If the client is in passive mode, try active, if it's in active, try passive.
posted by RustyBrooks at 9:15 PM on September 26, 2007


Also, if the server keeps any logs anywhere, look at those... I don't do FTP on windows but most unix ftp servers will log incoming connections (and failures), transfers, etc.
posted by RustyBrooks at 9:16 PM on September 26, 2007


I would try first connecting using your IP, and not your dyndns name. If that doesn't work, I'd try using nmap (or similar portscanner for windows) from outside to see what can be accessed on your IP (ie: in case your ISP is blocking something).
posted by pompomtom at 9:18 PM on September 26, 2007


not even my wife's machine in the next room.

On your wife's machine are you trying to connect to your routable IP address or your local NATed address (192.168.x.x / 10.x.x.x)? I feel like ideally both should work but I would half-expect it to fail in the real world if you tried to connect to the routable adresss.

You should be able to connect to it using the local address if both computers are on the same router - trying this will help you to separate a routing/NAT problem from an FTP server problem.
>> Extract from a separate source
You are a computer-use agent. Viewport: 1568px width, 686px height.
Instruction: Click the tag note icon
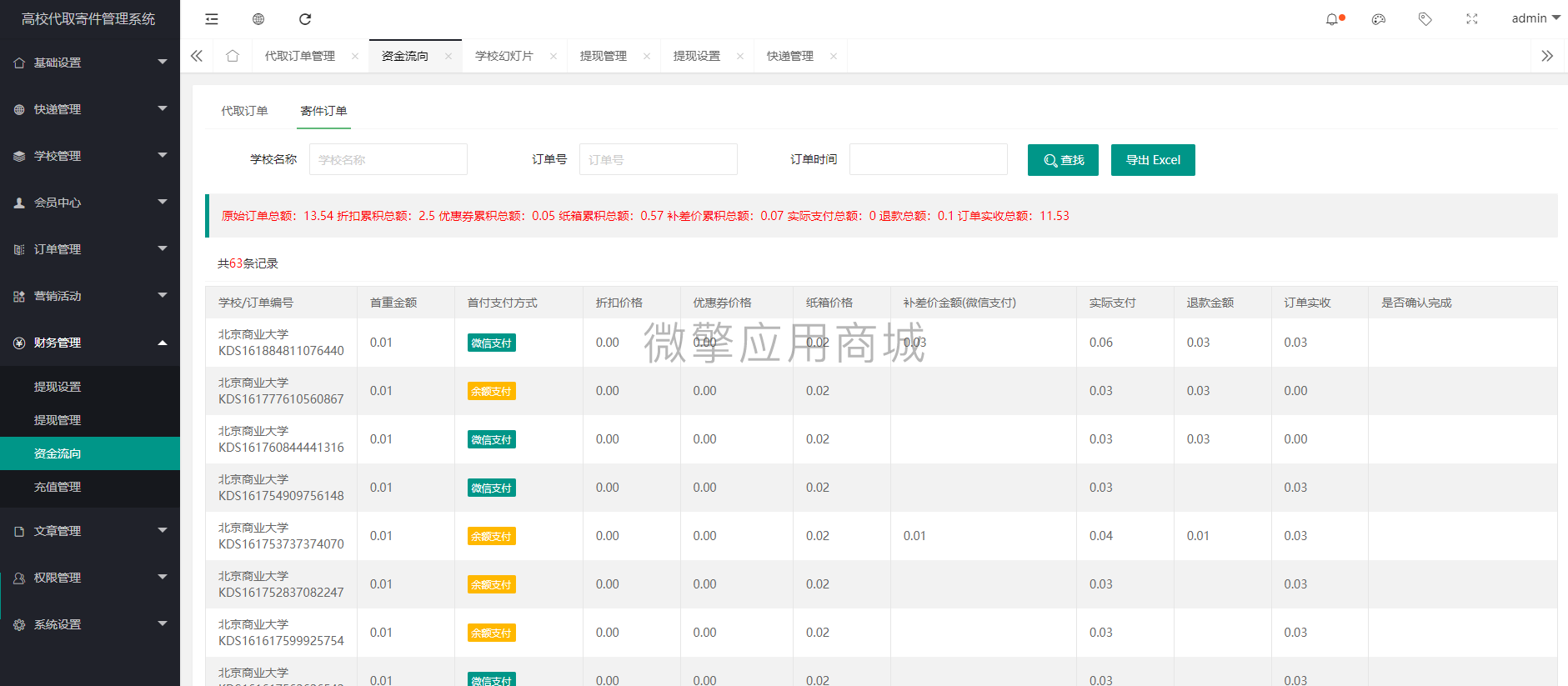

Without even doing an nmap, I'd just preemptively try running the FTP server on port 2121 to see if port 21 being blocked is the problem.
posted by TheOnlyCoolTim at 9:50 PM on September 26, 2007


I kinda suspect it's the passive/active FTP thing also. Try switching to "passive FTP" on the client side, and see if that fixes things. Also, make sure to open port 21, since that's the port that passive FTP will want to use for everything.

Good explanation of passive vs active FTP and how it relates to the ports you need to have open:
http://slacksite.com/other/ftp.html
posted by Kadin2048 at 11:33 PM on September 26, 2007


Response by poster: well, due to my lack of immediate knowledge about this (I did research UDP and TCP), I have the aforementioned ports open on both TCP and UDP. Is that a redundant statement, or does it make a bit of sense?
posted by jimmyhutch at 6:35 AM on September 27, 2007


Err, why 51000-52000? Is that a Filezilla thing? Standard FTP ports are 20 & 21 TCP, plus whatever magic you'll need for active/passive transfer.
posted by scalefree at 8:46 AM on September 27, 2007


Response by poster: No reason on the ports range - I was just trying something different. Apparently it's not working. I'm gonna try to revert back to ports 21 and 990 like everything says I should.
posted by jimmyhutch at 9:21 AM on September 27, 2007


FTP servers are problematic behind NAT. You need to be able to tell the server what range of ports to use for data connections, the server needs to know (or be able to find out) its WAN-accessible IP address (otherwise, it'll tell the clients to connect to its LAN address, e.g. 192.x.x.x, and that never works), and all those ports need to be opened in your firewall and forwarded to the server machine.

More trouble than it's worth. Do something else.

If it's just for you to access files, set up an ssh server instead and use a scp client (e.g. WinSCP). It only uses one port, the ssh port, and has none of the active/passive woes. Plus it's cryptographically secured.

If it's a public server where other, possibly anonymous, people need to be able to upload and download files, use a Web server and an upload CGI script to accept files.
posted by kindall at 11:44 AM on September 27, 2007


Umm, opening random ports will rarely get you where you want to go. You should either try to follow the directions in Kadin2048 's link or stop trying to make it work, else you'll end up opening up your home network to worms & hackers without ever knowing it.

As for the TCP/UDP issue, you only need TCP ports for FTP. Whichever way you go on the active/passive issue, it's all still TCP.

(FYI, FTP is a really messed up protocol, it was designed to be used under the predecessor to TCP, something called Network Control Protocol or NCP which only allowed unidirectional connections so they had to build session management into the FTP protocol. When TCP came along FTP was just ported to it pretty much without change, so you have session management both at the transport layer & the protocol level, redundantly. And then the active/passive thing was bolted on when firewalls came along, to allow us to hop over them. All in all it's just a mess to make sense of let alone implement in a modern environment.)